Backup & Disaster Recovery Plan
Recovery Objectives
| Metric | Target | How Achieved |
|---|---|---|
| RTO (Recovery Time Objective) | 30 minutes | Azure SQL PITR + pre-deploy snapshots |
| RPO (Recovery Point Objective) | 1 hour | Azure SQL continuous backup + daily .bacpac exports |
Backup Strategy
1. Azure SQL Point-in-Time Restore (PITR)
- Automatic, managed by Azure
- Retention: 7 days (Basic/Standard tier)
- Granularity: Any point in time within retention window
- RPO: ~5 minutes (continuous transaction log backup)
2. Pre-Deploy .bacpac Export
- Triggered by: CI/CD pipeline before each production deployment
- Storage: Azure Blob Storage container
db-backupsinhcssstorageprod - Retention: 30 days, auto-cleanup of older backups
- Script:
infra/backup-database.sh prod pre-deploy
3. Scheduled Daily Backup
- Schedule: Daily at 2:00 AM UTC via GitHub Actions
- Workflow:
.github/workflows/scheduled-backup.yml - Storage: Same blob container
db-backups - Can be triggered manually via GitHub Actions workflow dispatch
Restore Procedures
Option 1: Azure Portal Point-in-Time Restore (Fastest)
- Navigate to Azure Portal > SQL Database > EventsCore
- Click "Restore" in the toolbar
- Select the desired point in time
- Choose a new database name (e.g.,
EventsCore-restored) - Wait for restore to complete
- Verify data integrity
- Swap connection strings or rename databases
Option 2: Restore from .bacpac
# List available backups
az storage blob list \
--container-name db-backups \
--account-name hcssstorageprod \
--query "[].{Name:name, Modified:properties.lastModified}" \
--output table
# Import .bacpac to a new database
az sql db import \
--admin-user sqladmin \
--admin-password "$SQL_ADMIN_PASSWORD" \
--auth-type SQL \
--name EventsCore-restored \
--server hcss-sql-prod \
--resource-group hcss-rg-prod \
--storage-key "$STORAGE_KEY" \
--storage-key-type StorageAccessKey \
--storage-uri "https://hcssstorageprod.blob.core.windows.net/db-backups/BACKUP_FILE.bacpac"

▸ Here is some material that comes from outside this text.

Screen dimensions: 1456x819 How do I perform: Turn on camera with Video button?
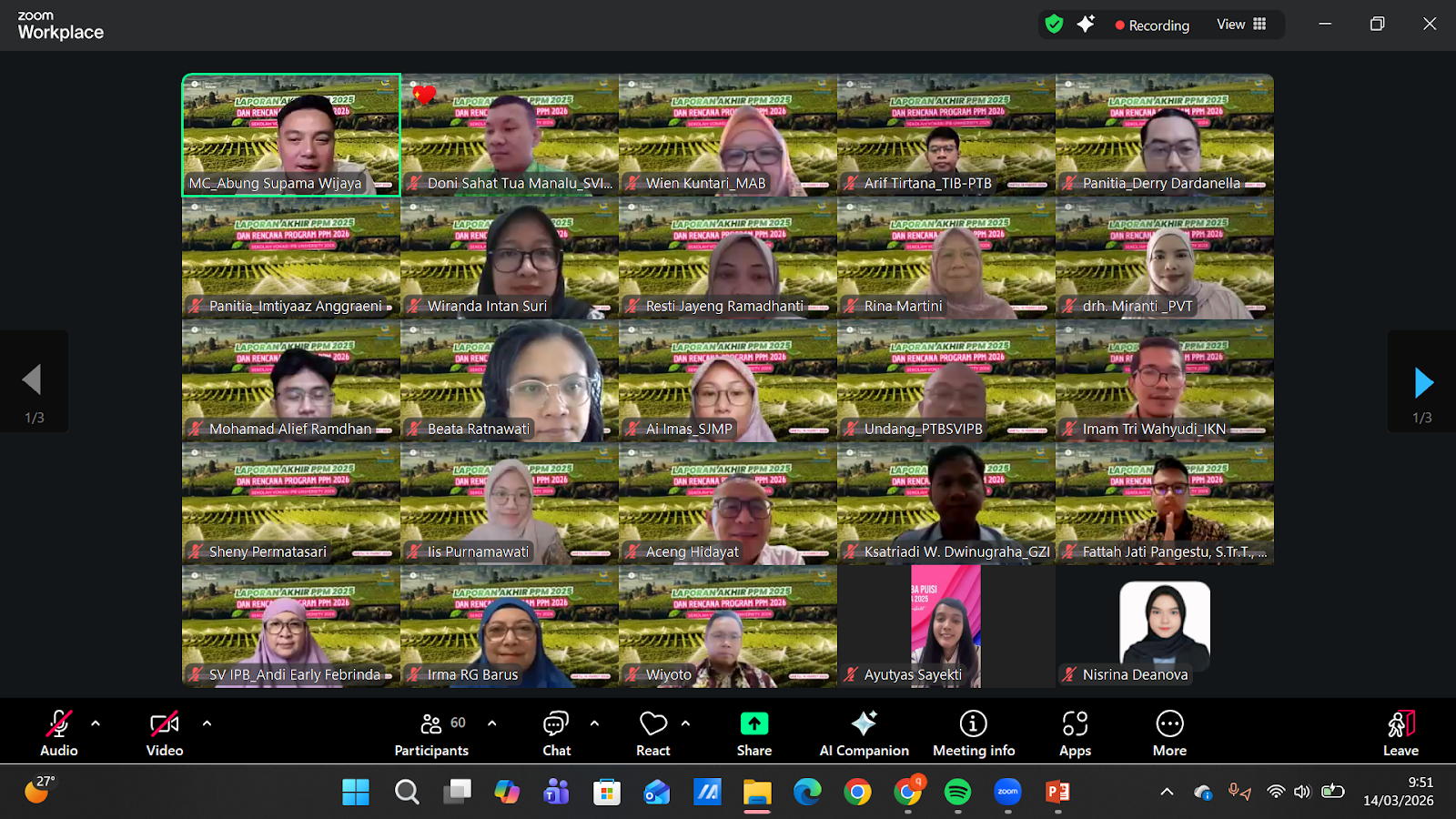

Option 3: Rollback After Bad Migration
- Do NOT attempt to reverse-migrate
- Restore database from the pre-deploy backup
- Fix the migration code
- Redeploy through the standard CI/CD pipeline
Disaster Recovery Scenarios
Database Corruption
- Use Azure PITR to restore to the last known good state
- Verify data integrity with application health checks
- Update connection string if using a new database name
Accidental Data Deletion
- Use PITR to restore to just before the deletion
- Export the needed data from the restored database
- Import the data back into the production database
Complete Region Failure
- Azure SQL geo-replication (if enabled) provides automatic failover
- Otherwise, restore from .bacpac in a different region
- Update DNS/connection strings to point to the new region
- Redeploy the application to a new App Service in the target region
Testing
Backup restore procedures should be tested quarterly:
- Restore a .bacpac to a test database
- Verify the application can connect and function
- Document any issues and update this runbook